Texto proporcionado:
Antes de la ocupación alemana, también aquí los rusos lograron trasladar una parte de su valioso contenido a lugares seguros y distantes. El ejército alemán utilizó este palacio como barracones para sus soldados y para práctica de tiro. En 1944, antes de retirarse, lo incendiaron, tomando entonces una apariencia intimidante. En el año 2003, para el tricentenario de San Petersburgo, se abrió nuevamente al público, totalmente restaurado. Entre quienes contribuyeron económicamente para su reconstrucción, figuraron: Elton John, Bill Clinton, Sting, Naomi Campbell, Bill Gates y el mismo Gobierno Alemán.
En el año 1717, el rey prusiano Federico Guillermo I le entregó al Zar Pedro I El Grande, como obsequio diplomático, un conjunto de magníficos paneles de ámbar, suficientes para revestir los muros de una habitación. Valioso regalo, pues en esa época el ámbar valía 12 veces más que el oro. El Zar, antes que se devaluara, construyó de inmediato la primer Sala de Ámbar en el Palacio de Invierno (Ermitage), en la misma ciudad de San Petersburgo. Pero en 1755 la emperatriz Isabel desmontó esa sala e hizo transportar los paneles al Palacio de Catalina. Se cuenta que el traslado, que duró una semana, lo hicieron 76 soldados llevando a pie la valiosa carga sobre sus hombros.
El Arq. Rastrelli, responsable de los trabajos, realizó con ellos, en el Palacio de Catalina, una verdadera obra maestra. Como las paredes de la nueva habitación superaban los 100m2 y los paneles no alcanzaban para cubrirlas totalmente, decidió agregar mosaicos florentinos y ornatos dorados e instalar entre los paneles –fijados a la pared con grampas de oro- espejos venecianos que reflejaban las luces de 565 velas dispuestas en artísticos candelabros. De este modo la Sala de Ámbar de Catalina se convirtió en un tesoro cultural del pueblo ruso, designado por algunos expertos en arte como “la octava maravilla del mundo” (¡Otra más!).
¿Qué es el ámbar: mineral o vegetal? Es una “piedra” semi-preciosa de origen vegetal; una resina fósil producida por cierto tipo de pino que abunda en Escandinavia y en las costas del Báltico. Su color predominante es el amarillo, aunque también puede ser naranja, marrón claro, cognac o rojo. Al escurrir por las ramas y corteza del tronco, la pegajosa resina atrapa burbujas de aire, gotas de agua, partículas de polvo, plumas, semillas, musgo, líquenes, pequeños insectos, flores diminutas, hojas, etc. que luego, deshidratadas, conservan su forma tridimensional y color originales dentro de la pasta de ámbar. Con estas “inclusiones” la masa, una vez seca, se transforma en ámbar y adquiere, además de su aspecto exótico, resistencia, liviandad y belleza. Siendo de fácil manipulación, los artesanos que la trabajan pueden tallarla, cortarla o aplanarla según su destino. En la sala del Palacio de Catalina, predominaba el color beige-anaranjado con trazos blancos y rojos.

Entradas de un conjunto de datos:
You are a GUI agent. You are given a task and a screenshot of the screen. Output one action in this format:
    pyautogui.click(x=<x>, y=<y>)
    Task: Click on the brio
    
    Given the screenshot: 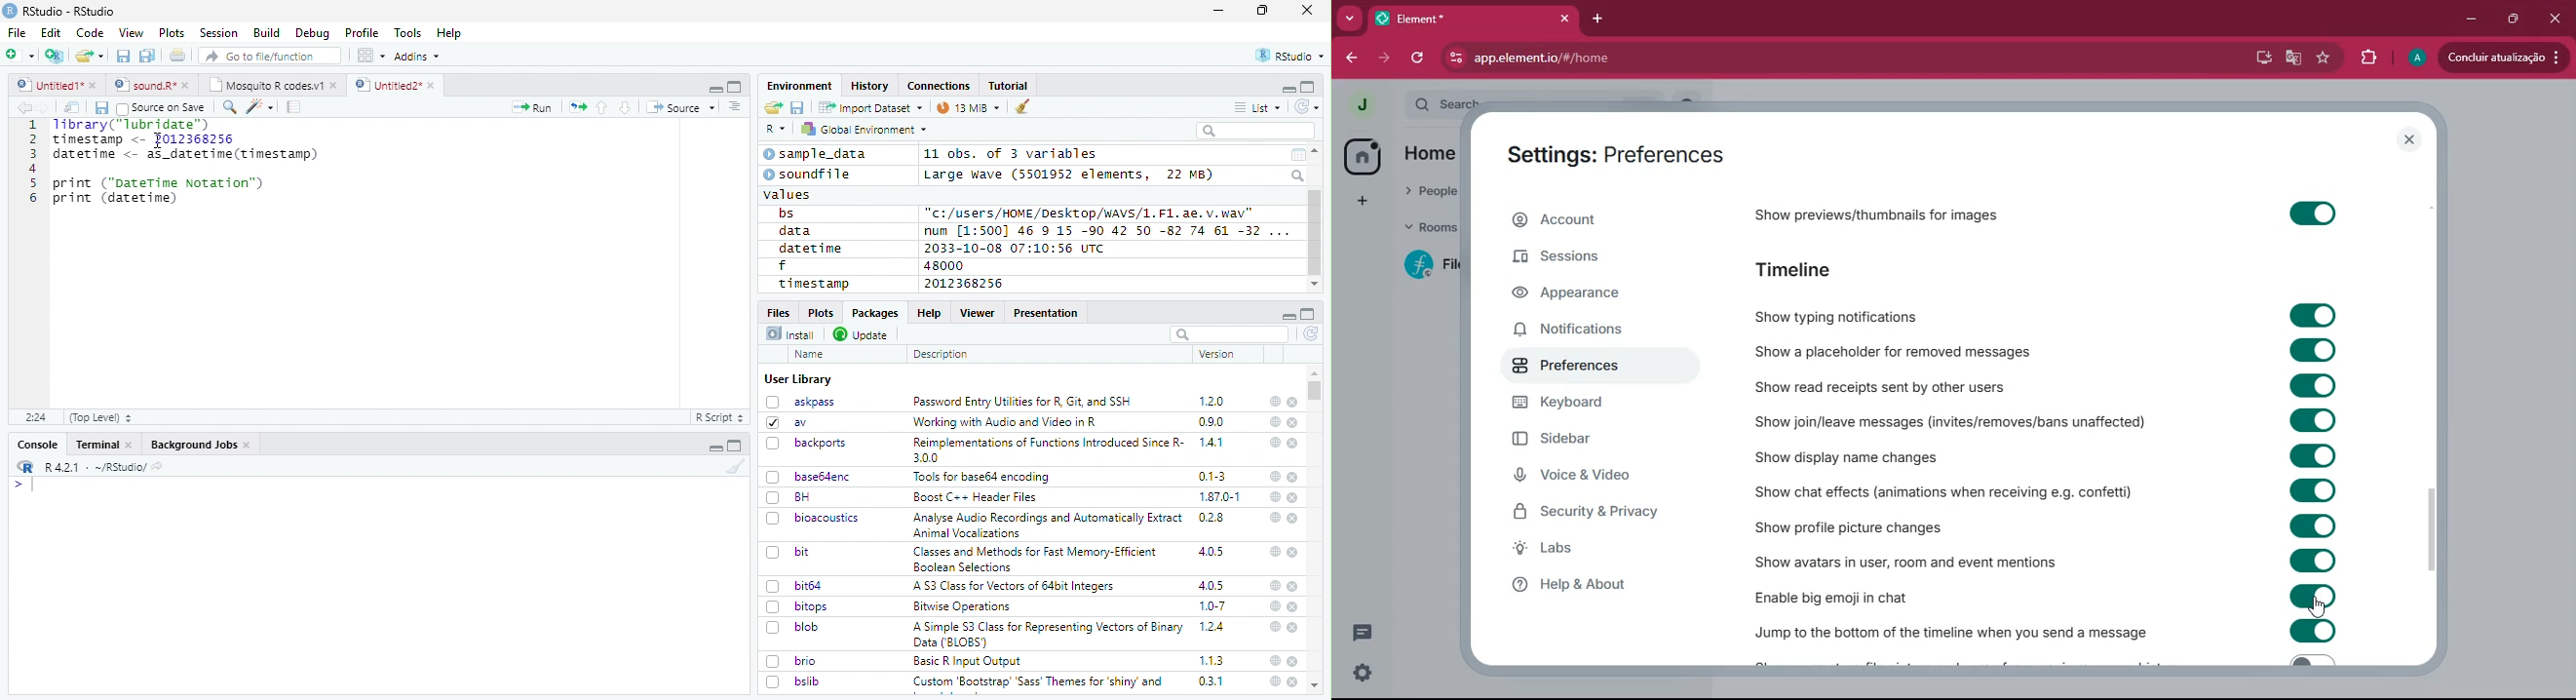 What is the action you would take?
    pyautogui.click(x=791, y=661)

Consigna: Según el texto sobre la Sala de Ámbar, ¿cuántos soldados trasladaron los paneles al Palacio de Catalina en 1755?

Respuesta: 76 soldados, que llevaron la carga a pie sobre sus hombros.